Claudette Hannebic, a member of the ADRA association, a humanitarian group linked to the Seventh-day Adventist Church, witnessed the attack and stated: “It happened around 1:30 p.m., 1:45 p.m. I was far from the entrance to the Grande-Synthe camp, at the other end of the camp when I heard a [the first bang].”
“It was when we saw the [migrants] start running around the camp, completely panicked, that we realized it was gunfire… It was like a machine gun. I threw myself on the ground,” Hannebic told the European Union-funded website InfoMigrants.
According to Hannebic, her association has worked in the area for ten years and has never seen such a level of violence before. She went on to describe the victims of the shooting saying, “He had been shot in the arm. He could walk but he was bleeding. We called the [paramedics] and then the police.”
“Then another man arrived a few seconds later, it was an Iraqi Kurd. He was carried in a blanket by other people, he had been hit in the abdomen, I think, he was in bad shape,” she added.

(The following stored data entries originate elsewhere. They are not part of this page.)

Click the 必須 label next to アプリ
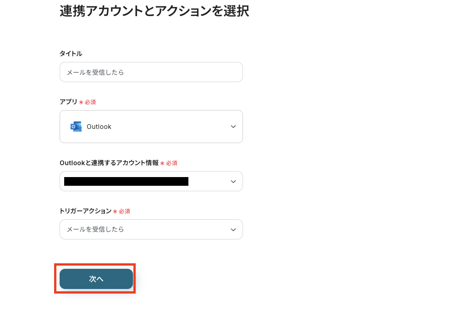The width and height of the screenshot is (463, 311). tap(90, 102)
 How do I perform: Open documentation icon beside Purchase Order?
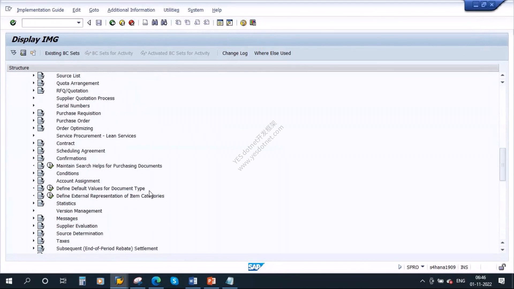tap(41, 120)
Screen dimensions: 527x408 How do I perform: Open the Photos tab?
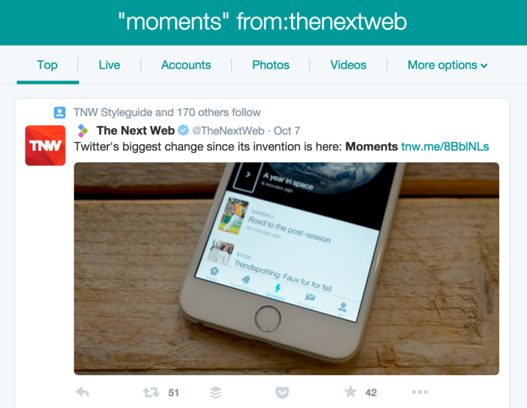(271, 65)
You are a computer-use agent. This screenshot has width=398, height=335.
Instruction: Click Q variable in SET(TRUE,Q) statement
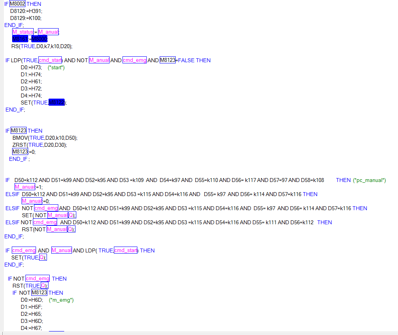pos(42,258)
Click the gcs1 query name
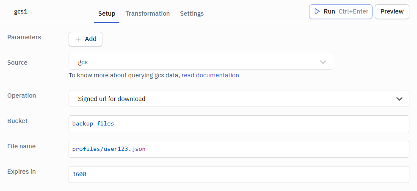417x191 pixels. tap(21, 11)
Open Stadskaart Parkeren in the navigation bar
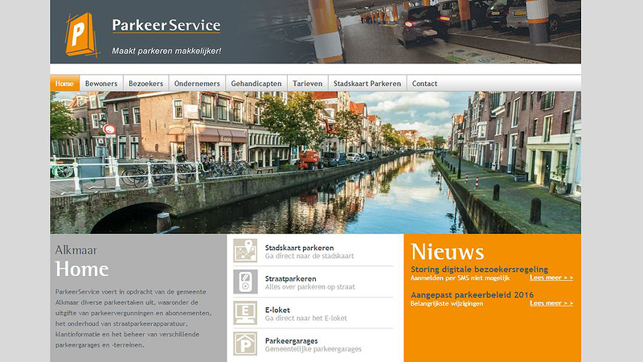The width and height of the screenshot is (643, 362). [x=367, y=84]
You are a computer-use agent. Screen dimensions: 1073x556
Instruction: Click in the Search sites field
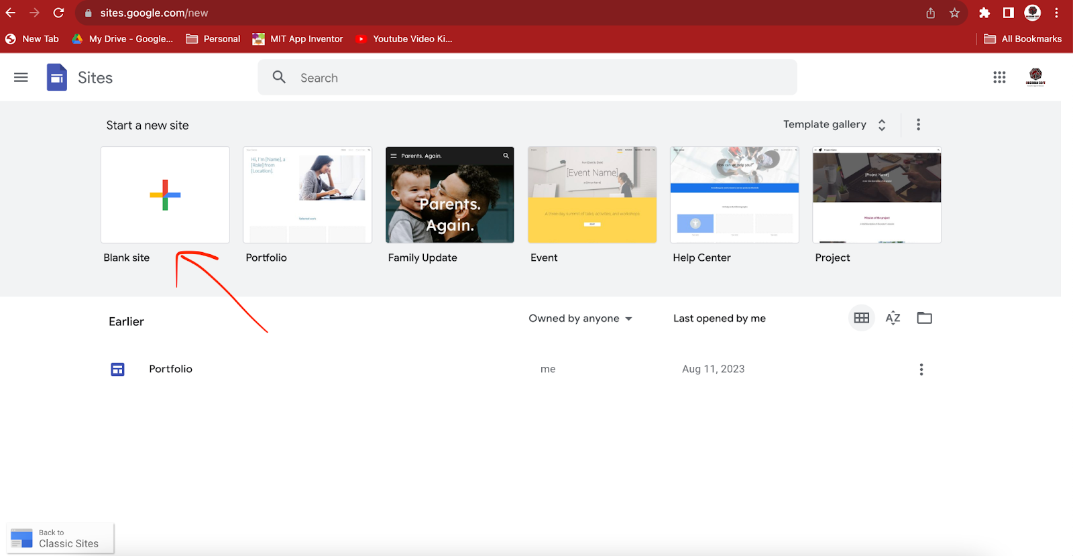pos(527,78)
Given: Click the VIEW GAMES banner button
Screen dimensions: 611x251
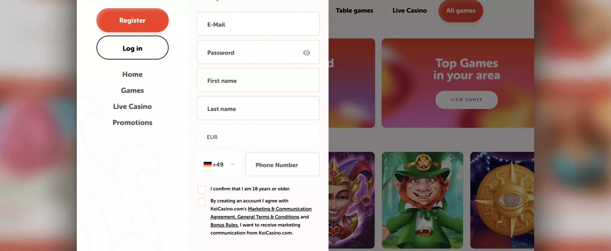Looking at the screenshot, I should (467, 100).
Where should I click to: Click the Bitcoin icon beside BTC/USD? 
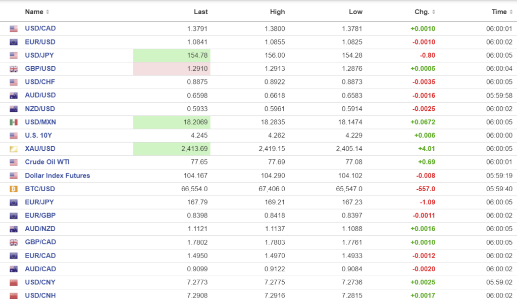coord(14,189)
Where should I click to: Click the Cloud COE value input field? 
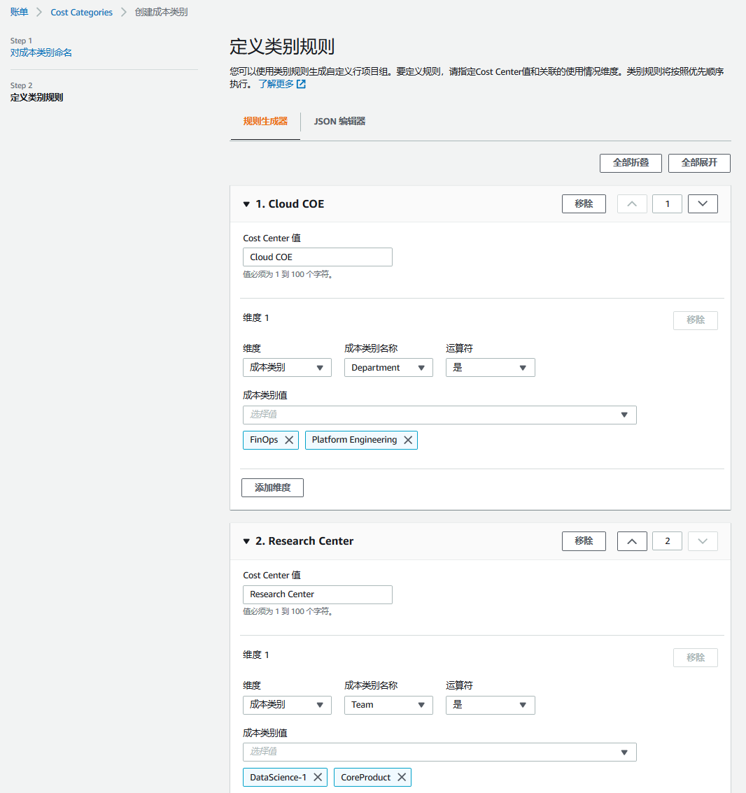[317, 257]
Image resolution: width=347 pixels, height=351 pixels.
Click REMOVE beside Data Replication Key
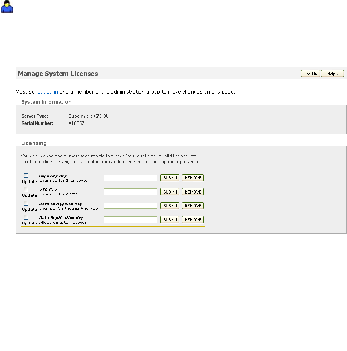[x=193, y=220]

The case is not the first time there has been a shooting at a makeshift migrant camp in the area, according to activist groups, who stated that there have been gunshots since last Thursday, mainly at night and at least three people have been hospitalised as a result.
Claire Millot of the Salam association speculated that the violence may be due to people smugglers fighting with each other saying, “Maybe these settling of scores are linked to a war between smugglers of different nationalities.”
Many of the migrants in Northern France attempt to cross the English channel using boats provided to them by people smugglers and while migrant smuggling networks have been broken up by police or major figures arrested, migrants continue to cross the English channel.
The UK has also taken measures to try and deter migrants from crossing, including a deal with Rwanda to ship migrants to the African country after they arrive in the UK, but not all have been deterred by the policy as earlier this month around 600 boat migrants arrived in the UK in a single weekend.